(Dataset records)
——
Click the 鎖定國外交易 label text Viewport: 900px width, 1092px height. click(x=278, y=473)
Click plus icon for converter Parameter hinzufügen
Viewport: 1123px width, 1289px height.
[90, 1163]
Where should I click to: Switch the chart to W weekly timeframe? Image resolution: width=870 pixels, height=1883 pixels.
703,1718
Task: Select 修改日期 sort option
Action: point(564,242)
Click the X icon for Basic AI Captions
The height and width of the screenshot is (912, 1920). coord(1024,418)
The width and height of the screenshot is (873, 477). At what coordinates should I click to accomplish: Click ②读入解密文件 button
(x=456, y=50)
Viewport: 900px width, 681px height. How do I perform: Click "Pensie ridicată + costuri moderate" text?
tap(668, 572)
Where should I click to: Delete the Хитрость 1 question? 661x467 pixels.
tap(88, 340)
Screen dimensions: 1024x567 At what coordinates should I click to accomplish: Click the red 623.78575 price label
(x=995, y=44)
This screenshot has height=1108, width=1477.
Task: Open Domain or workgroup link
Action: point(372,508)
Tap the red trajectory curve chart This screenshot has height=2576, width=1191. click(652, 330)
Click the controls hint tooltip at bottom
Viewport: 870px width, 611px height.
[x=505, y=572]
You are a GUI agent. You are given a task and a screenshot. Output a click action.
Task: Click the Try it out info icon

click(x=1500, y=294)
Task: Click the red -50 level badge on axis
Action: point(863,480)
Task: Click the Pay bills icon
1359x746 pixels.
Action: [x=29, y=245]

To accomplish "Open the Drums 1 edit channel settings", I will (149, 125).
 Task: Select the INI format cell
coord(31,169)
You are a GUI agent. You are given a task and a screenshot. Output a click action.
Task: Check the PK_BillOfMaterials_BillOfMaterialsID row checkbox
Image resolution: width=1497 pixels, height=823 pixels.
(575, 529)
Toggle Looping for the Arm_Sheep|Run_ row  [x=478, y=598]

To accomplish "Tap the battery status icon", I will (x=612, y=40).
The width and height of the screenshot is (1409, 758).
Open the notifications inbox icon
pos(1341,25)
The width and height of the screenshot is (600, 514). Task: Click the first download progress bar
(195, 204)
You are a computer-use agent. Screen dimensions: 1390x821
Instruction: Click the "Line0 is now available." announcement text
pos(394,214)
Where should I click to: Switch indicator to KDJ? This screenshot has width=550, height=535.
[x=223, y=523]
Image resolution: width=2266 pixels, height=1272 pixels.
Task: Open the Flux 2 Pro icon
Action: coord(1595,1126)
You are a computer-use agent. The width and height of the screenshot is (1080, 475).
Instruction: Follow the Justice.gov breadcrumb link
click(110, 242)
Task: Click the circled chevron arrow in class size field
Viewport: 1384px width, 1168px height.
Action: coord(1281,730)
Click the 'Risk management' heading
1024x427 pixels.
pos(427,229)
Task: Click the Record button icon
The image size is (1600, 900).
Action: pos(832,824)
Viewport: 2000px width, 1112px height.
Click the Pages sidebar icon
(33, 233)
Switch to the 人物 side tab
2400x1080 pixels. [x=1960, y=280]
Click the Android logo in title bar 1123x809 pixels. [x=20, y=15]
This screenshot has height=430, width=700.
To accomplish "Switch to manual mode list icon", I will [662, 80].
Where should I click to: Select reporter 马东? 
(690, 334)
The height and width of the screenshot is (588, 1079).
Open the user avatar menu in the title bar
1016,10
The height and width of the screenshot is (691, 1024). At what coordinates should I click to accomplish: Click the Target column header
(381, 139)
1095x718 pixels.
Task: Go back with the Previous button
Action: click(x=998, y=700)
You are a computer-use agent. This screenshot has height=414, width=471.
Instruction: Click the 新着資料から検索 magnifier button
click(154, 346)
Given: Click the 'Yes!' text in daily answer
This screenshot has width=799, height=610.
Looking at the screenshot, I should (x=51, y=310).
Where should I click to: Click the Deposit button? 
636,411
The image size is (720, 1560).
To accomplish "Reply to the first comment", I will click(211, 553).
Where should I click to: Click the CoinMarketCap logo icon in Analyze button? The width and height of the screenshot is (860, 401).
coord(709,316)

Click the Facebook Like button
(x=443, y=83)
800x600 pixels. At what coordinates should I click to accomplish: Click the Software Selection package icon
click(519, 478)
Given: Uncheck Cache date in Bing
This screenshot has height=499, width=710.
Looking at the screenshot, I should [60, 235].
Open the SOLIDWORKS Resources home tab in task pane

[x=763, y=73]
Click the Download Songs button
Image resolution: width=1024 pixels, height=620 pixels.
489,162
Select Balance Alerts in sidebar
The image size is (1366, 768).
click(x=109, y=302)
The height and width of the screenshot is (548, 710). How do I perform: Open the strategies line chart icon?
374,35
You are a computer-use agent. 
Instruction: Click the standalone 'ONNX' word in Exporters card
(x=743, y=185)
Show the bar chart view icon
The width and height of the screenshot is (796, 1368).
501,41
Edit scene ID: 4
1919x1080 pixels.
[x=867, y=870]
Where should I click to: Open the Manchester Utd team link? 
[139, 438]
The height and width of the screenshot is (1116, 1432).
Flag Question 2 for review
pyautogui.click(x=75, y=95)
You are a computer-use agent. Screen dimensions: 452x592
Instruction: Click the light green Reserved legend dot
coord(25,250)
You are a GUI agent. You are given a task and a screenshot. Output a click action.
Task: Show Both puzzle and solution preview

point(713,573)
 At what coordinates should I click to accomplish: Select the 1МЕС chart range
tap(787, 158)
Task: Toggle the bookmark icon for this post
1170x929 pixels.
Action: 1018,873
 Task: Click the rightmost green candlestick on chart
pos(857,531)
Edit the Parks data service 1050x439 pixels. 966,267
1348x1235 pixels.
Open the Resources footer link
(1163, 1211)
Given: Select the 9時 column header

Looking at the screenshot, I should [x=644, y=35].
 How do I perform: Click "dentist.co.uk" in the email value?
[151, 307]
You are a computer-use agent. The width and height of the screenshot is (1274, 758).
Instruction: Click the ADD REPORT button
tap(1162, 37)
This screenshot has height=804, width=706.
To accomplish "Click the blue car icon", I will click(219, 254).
——
Activity: In full and without change, transcribe the data above.

Answer space:
Click the 鎖定國外交易 label text Viewport: 900px width, 1092px height. click(x=278, y=473)
Click plus icon for converter Parameter hinzufügen
Viewport: 1123px width, 1289px height.
[90, 1163]
Where should I click to: Switch the chart to W weekly timeframe? Image resolution: width=870 pixels, height=1883 pixels.
703,1718
Task: Select 修改日期 sort option
Action: point(564,242)
Click the X icon for Basic AI Captions
The height and width of the screenshot is (912, 1920). coord(1024,418)
The width and height of the screenshot is (873, 477). At what coordinates should I click to accomplish: Click ②读入解密文件 button
(x=456, y=50)
Viewport: 900px width, 681px height. How do I perform: Click "Pensie ridicată + costuri moderate" text?
tap(668, 572)
Where should I click to: Delete the Хитрость 1 question? 661x467 pixels.
tap(88, 340)
Screen dimensions: 1024x567 At what coordinates should I click to accomplish: Click the red 623.78575 price label
(x=995, y=44)
This screenshot has height=1108, width=1477.
Task: Open Domain or workgroup link
Action: point(372,508)
Tap the red trajectory curve chart This screenshot has height=2576, width=1191. click(652, 330)
Click the controls hint tooltip at bottom
Viewport: 870px width, 611px height.
[x=505, y=572]
You are a GUI agent. You are given a task and a screenshot. Output a click action.
Task: Click the Try it out info icon

click(x=1500, y=294)
Task: Click the red -50 level badge on axis
Action: point(863,480)
Task: Click the Pay bills icon
1359x746 pixels.
Action: [x=29, y=245]

To accomplish "Open the Drums 1 edit channel settings", I will (149, 125).
 Task: Select the INI format cell
coord(31,169)
You are a GUI agent. You are given a task and a screenshot. Output a click action.
Task: Check the PK_BillOfMaterials_BillOfMaterialsID row checkbox
Image resolution: width=1497 pixels, height=823 pixels.
(575, 529)
Toggle Looping for the Arm_Sheep|Run_ row  [x=478, y=598]

To accomplish "Tap the battery status icon", I will (x=612, y=40).
The width and height of the screenshot is (1409, 758).
Open the notifications inbox icon
pos(1341,25)
The width and height of the screenshot is (600, 514). Task: Click the first download progress bar
(195, 204)
You are a computer-use agent. Screen dimensions: 1390x821
Instruction: Click the "Line0 is now available." announcement text
pos(394,214)
Where should I click to: Switch indicator to KDJ? This screenshot has width=550, height=535.
[x=223, y=523]
Image resolution: width=2266 pixels, height=1272 pixels.
Task: Open the Flux 2 Pro icon
Action: coord(1595,1126)
You are a computer-use agent. The width and height of the screenshot is (1080, 475).
Instruction: Follow the Justice.gov breadcrumb link
click(110, 242)
Task: Click the circled chevron arrow in class size field
Viewport: 1384px width, 1168px height.
Action: coord(1281,730)
Click the 'Risk management' heading
1024x427 pixels.
pos(427,229)
Task: Click the Record button icon
The image size is (1600, 900).
Action: pos(832,824)
Viewport: 2000px width, 1112px height.
Click the Pages sidebar icon
(33, 233)
Switch to the 人物 side tab
2400x1080 pixels. [x=1960, y=280]
Click the Android logo in title bar 1123x809 pixels. [x=20, y=15]
This screenshot has height=430, width=700.
To accomplish "Switch to manual mode list icon", I will [662, 80].
Where should I click to: Select reporter 马东? 
(690, 334)
The height and width of the screenshot is (588, 1079).
Open the user avatar menu in the title bar
1016,10
The height and width of the screenshot is (691, 1024). At what coordinates should I click to accomplish: Click the Target column header
(381, 139)
1095x718 pixels.
Task: Go back with the Previous button
Action: click(x=998, y=700)
You are a computer-use agent. This screenshot has height=414, width=471.
Instruction: Click the 新着資料から検索 magnifier button
click(154, 346)
Given: Click the 'Yes!' text in daily answer
This screenshot has width=799, height=610.
Looking at the screenshot, I should (x=51, y=310).
Where should I click to: Click the Deposit button? 
636,411
The image size is (720, 1560).
To accomplish "Reply to the first comment", I will click(211, 553).
Where should I click to: Click the CoinMarketCap logo icon in Analyze button? The width and height of the screenshot is (860, 401).
coord(709,316)

Click the Facebook Like button
(x=443, y=83)
800x600 pixels. At what coordinates should I click to accomplish: Click the Software Selection package icon
click(519, 478)
Given: Uncheck Cache date in Bing
This screenshot has height=499, width=710.
Looking at the screenshot, I should [60, 235].
Open the SOLIDWORKS Resources home tab in task pane

[x=763, y=73]
Click the Download Songs button
Image resolution: width=1024 pixels, height=620 pixels.
489,162
Select Balance Alerts in sidebar
The image size is (1366, 768).
click(x=109, y=302)
The height and width of the screenshot is (548, 710). How do I perform: Open the strategies line chart icon?
374,35
You are a computer-use agent. 
Instruction: Click the standalone 'ONNX' word in Exporters card
(x=743, y=185)
Show the bar chart view icon
The width and height of the screenshot is (796, 1368).
501,41
Edit scene ID: 4
1919x1080 pixels.
[x=867, y=870]
Where should I click to: Open the Manchester Utd team link? 
[139, 438]
The height and width of the screenshot is (1116, 1432).
Flag Question 2 for review
pyautogui.click(x=75, y=95)
You are a computer-use agent. Screen dimensions: 452x592
Instruction: Click the light green Reserved legend dot
coord(25,250)
You are a GUI agent. You are given a task and a screenshot. Output a click action.
Task: Show Both puzzle and solution preview

point(713,573)
 At what coordinates should I click to accomplish: Select the 1МЕС chart range
tap(787, 158)
Task: Toggle the bookmark icon for this post
1170x929 pixels.
Action: 1018,873
 Task: Click the rightmost green candlestick on chart
pos(857,531)
Edit the Parks data service 1050x439 pixels. 966,267
1348x1235 pixels.
Open the Resources footer link
(1163, 1211)
Given: Select the 9時 column header

Looking at the screenshot, I should [x=644, y=35].
 How do I perform: Click "dentist.co.uk" in the email value?
[151, 307]
You are a computer-use agent. The width and height of the screenshot is (1274, 758).
Instruction: Click the ADD REPORT button
tap(1162, 37)
This screenshot has height=804, width=706.
To accomplish "Click the blue car icon", I will click(219, 254).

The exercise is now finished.